ACTIVITY LIST:
1: Retype the passage of the article on the funeral home investigation between "Investors in a" and "earlier this month.", inclusive.
2: In the article on the funeral home investigation, what city and state is Biomedical Tissue Services located in?
3: Translate this sentence from the article on the funeral home investigation into Spanish: "Investors in a Brooklyn funeral home have told the police that they suspect an embalmer improperly removed body parts."

SELECTED TEXT:
━━━━━━━━━━━━━━━━━━━━━━━━━━━━━━

Investigators are pursuing a criminal inquiry involving macabre dealings in mortuaries and unseemly sales of flesh and bone.
Investors in a Brooklyn funeral home have told the police that they suspect an embalmer improperly removed body parts. The embalmer had connections to a dentist whose business, Biomedical Tissue Services of Fort Lee, New Jersey, sold human tissue to processing companies, a legitimate but poorly understood niche of medical science. The police quietly pursued the investigation for more than a year until it was disclosed in newspapers earlier this month.
Now investigators are processing an abundance of leads from people identifying themselves as relatives of victims, a law enforcement official said, adding that no charges had been filed and no grand jury convened. The federal Food and Drug Administration has warned the public that Biomedical Tissue Services may have obtained tissue without getting proper consent from donors or screening the tissue for disease, and that some of that tissue may have been implanted in patients. Law enforcement officials spoke on condition of anonymity because there have been no charges and the investigation is unfinished.
The notion of a clandestine human chop shop has attracted some of the familiar characters of New York scandal. Sanford Rubenstein, the lawyer best known for representing the Reverend Al Sharpton and Abner Louima, went before five television cameras to announce a civil lawsuit on behalf of a man who said that tissue had been taken from his father's body. Rubenstein said that he too was taking calls from other people who were making similar claims.

━━━━━━━━━━━━━━━━━━━━━━━━━━━━━━

LISTED RECORDS:
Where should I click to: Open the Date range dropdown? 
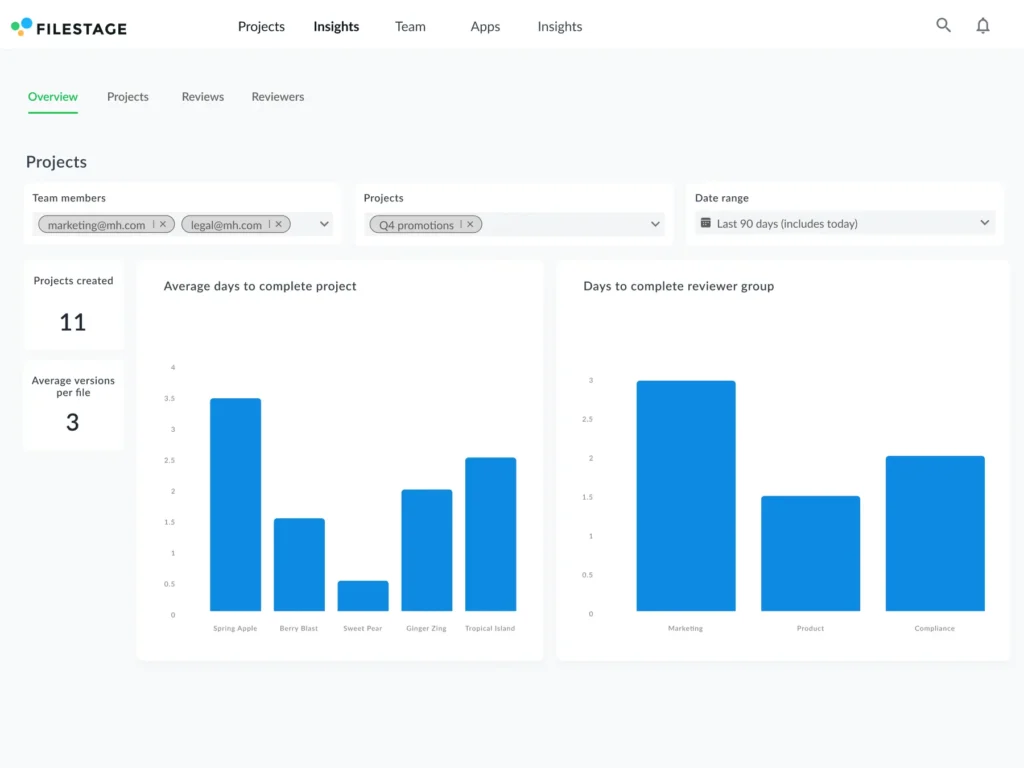point(982,223)
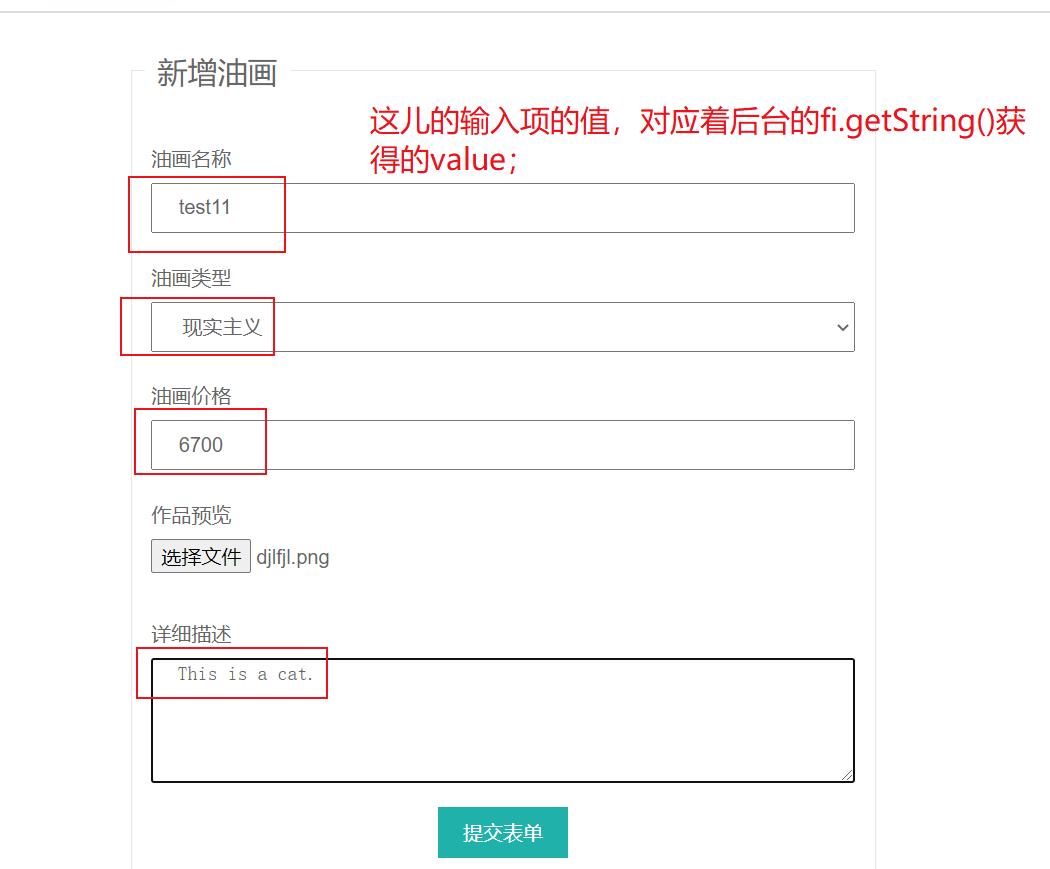Image resolution: width=1050 pixels, height=869 pixels.
Task: Click the 作品预览 label
Action: point(191,515)
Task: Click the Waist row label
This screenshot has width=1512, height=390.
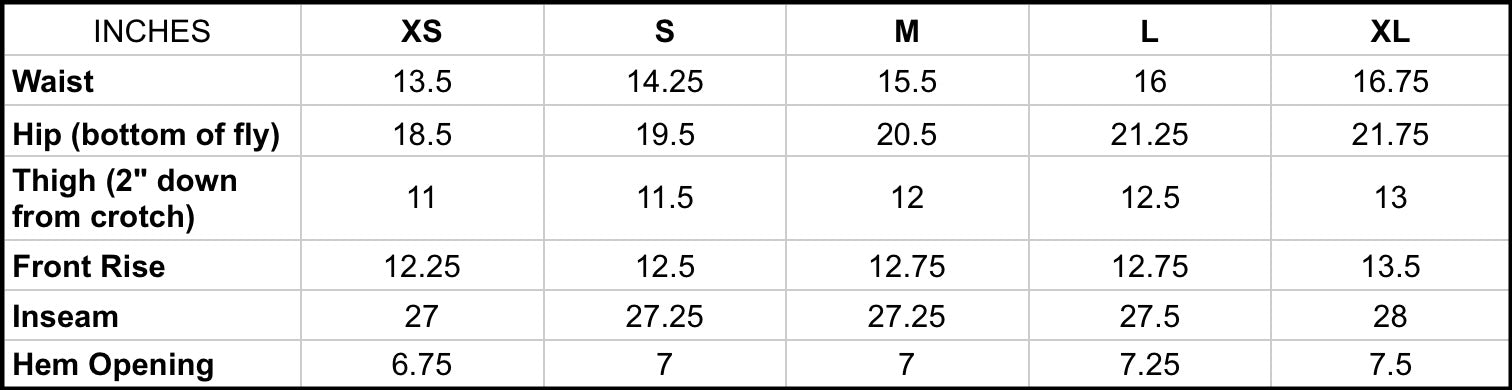Action: 53,82
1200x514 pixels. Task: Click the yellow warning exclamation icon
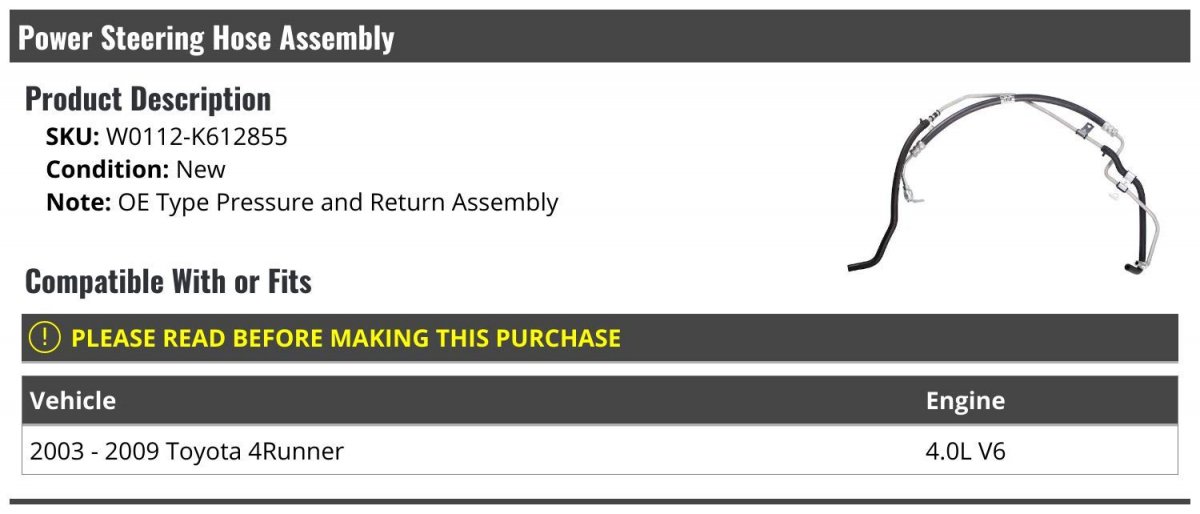click(x=46, y=337)
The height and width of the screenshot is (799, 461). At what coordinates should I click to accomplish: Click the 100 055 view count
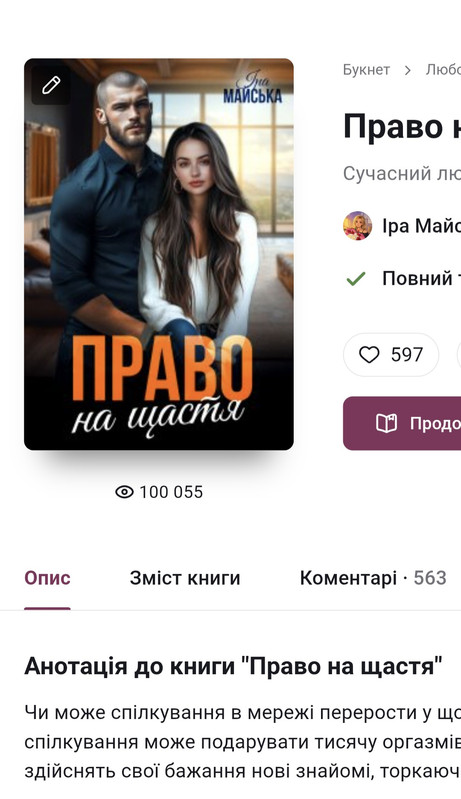click(171, 492)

━━━━━━━━━━━━━━━━━━━━━━━━━━━━━━

ANSWERS BY TASK:
1:
Investors in a Brooklyn funeral home have told the police that they suspect an embalmer improperly removed body parts. The embalmer had connections to a dentist whose business, Biomedical Tissue Services of Fort Lee, New Jersey, sold human tissue to processing companies, a legitimate but poorly understood niche of medical science. The police quietly pursued the investigation for more than a year until it was disclosed in newspapers earlier this month.

2: Fort Lee, New Jersey.

3: Inversionistas de una funeraria de Brooklyn le han dicho a la policía que sospechan que un embalsamador extrajo partes de cuerpos de manera indebida.